> _WHAT THE TASK ASKS_
Convert the entries from the line containing "Task: Click the mapping logic node on canvas" through the line containing "(x=270, y=109)", both included, into a Markdown table with the columns Row and Line. Number each line in order and omit blank lines.

> _DATA SHOWN_
──────────────────────────────
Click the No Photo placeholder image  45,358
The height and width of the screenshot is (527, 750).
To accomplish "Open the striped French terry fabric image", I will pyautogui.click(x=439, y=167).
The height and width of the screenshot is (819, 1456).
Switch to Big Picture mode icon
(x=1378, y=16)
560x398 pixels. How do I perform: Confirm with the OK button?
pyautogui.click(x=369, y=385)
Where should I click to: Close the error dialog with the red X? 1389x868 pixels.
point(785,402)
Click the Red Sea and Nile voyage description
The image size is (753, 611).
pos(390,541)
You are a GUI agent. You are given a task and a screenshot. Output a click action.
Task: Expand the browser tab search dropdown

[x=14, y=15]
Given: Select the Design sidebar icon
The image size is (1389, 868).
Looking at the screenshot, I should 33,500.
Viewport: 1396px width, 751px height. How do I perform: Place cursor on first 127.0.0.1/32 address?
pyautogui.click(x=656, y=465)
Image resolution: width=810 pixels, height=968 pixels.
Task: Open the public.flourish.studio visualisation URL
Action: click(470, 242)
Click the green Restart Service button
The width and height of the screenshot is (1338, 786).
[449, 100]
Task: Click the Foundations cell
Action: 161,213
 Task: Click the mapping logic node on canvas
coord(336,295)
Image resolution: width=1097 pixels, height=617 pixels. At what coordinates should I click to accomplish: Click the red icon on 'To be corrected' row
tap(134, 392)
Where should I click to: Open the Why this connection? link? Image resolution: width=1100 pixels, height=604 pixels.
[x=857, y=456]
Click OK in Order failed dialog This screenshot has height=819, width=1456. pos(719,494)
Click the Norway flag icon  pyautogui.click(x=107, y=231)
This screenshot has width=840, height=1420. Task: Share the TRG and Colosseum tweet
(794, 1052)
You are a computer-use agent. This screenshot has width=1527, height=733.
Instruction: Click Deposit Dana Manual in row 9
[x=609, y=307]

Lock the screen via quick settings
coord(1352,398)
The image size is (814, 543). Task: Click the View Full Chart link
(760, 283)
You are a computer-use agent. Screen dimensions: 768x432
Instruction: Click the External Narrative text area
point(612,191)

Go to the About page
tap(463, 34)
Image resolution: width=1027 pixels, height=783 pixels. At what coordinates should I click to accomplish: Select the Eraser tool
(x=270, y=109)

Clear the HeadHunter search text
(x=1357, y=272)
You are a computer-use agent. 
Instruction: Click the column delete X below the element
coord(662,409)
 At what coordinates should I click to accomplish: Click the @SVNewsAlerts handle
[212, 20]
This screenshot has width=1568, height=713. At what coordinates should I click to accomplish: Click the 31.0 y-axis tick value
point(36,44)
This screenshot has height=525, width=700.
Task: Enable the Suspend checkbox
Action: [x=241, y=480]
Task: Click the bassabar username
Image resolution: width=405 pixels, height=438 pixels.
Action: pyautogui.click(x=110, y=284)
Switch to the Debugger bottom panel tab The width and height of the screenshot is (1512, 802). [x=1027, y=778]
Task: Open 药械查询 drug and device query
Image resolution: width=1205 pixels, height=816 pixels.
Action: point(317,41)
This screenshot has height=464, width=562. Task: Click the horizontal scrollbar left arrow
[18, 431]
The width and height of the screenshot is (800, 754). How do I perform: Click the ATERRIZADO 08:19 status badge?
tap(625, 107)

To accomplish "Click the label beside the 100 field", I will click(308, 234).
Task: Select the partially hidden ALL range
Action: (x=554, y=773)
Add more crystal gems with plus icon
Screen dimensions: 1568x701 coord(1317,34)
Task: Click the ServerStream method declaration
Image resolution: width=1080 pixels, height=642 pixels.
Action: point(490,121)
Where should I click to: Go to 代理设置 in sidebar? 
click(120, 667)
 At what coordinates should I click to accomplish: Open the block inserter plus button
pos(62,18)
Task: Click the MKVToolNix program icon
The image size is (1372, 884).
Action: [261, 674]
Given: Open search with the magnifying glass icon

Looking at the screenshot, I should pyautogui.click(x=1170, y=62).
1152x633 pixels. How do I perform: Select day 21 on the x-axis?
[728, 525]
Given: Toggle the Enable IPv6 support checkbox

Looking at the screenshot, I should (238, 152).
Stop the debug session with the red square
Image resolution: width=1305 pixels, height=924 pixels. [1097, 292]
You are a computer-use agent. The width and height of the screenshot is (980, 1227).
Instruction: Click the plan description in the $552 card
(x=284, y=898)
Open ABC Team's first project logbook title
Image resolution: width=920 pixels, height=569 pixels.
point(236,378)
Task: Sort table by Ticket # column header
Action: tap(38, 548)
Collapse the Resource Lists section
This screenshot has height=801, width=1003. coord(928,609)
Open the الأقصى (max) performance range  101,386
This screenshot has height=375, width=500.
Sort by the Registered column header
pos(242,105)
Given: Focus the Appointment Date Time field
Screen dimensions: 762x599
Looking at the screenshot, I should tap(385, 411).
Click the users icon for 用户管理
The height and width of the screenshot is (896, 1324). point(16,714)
──────────────────────────────
> _EXPECTED ANSWER_
| Row | Line |
|---|---|
| 1 |  Task: Click the mapping logic node on canvas |
| 2 | coord(336,295) |
| 3 | Image resolution: width=1097 pixels, height=617 pixels. At what coordinates should I click to accomplish: Click the red icon on 'To be corrected' row |
| 4 | tap(134, 392) |
| 5 | Where should I click to: Open the Why this connection? link? Image resolution: width=1100 pixels, height=604 pixels. |
| 6 | [x=857, y=456] |
| 7 | Click OK in Order failed dialog This screenshot has height=819, width=1456. pos(719,494) |
| 8 | Click the Norway flag icon  pyautogui.click(x=107, y=231) |
| 9 | This screenshot has width=840, height=1420. Task: Share the TRG and Colosseum tweet |
| 10 | (794, 1052) |
| 11 | You are a computer-use agent. This screenshot has width=1527, height=733. |
| 12 | Instruction: Click Deposit Dana Manual in row 9 |
| 13 | [x=609, y=307] |
| 14 | Lock the screen via quick settings |
| 15 | coord(1352,398) |
| 16 | The image size is (814, 543). Task: Click the View Full Chart link |
| 17 | (760, 283) |
| 18 | You are a computer-use agent. Screen dimensions: 768x432 |
| 19 | Instruction: Click the External Narrative text area |
| 20 | point(612,191) |
| 21 | Go to the About page |
| 22 | tap(463, 34) |
| 23 | Image resolution: width=1027 pixels, height=783 pixels. At what coordinates should I click to accomplish: Select the Eraser tool |
| 24 | (x=270, y=109) |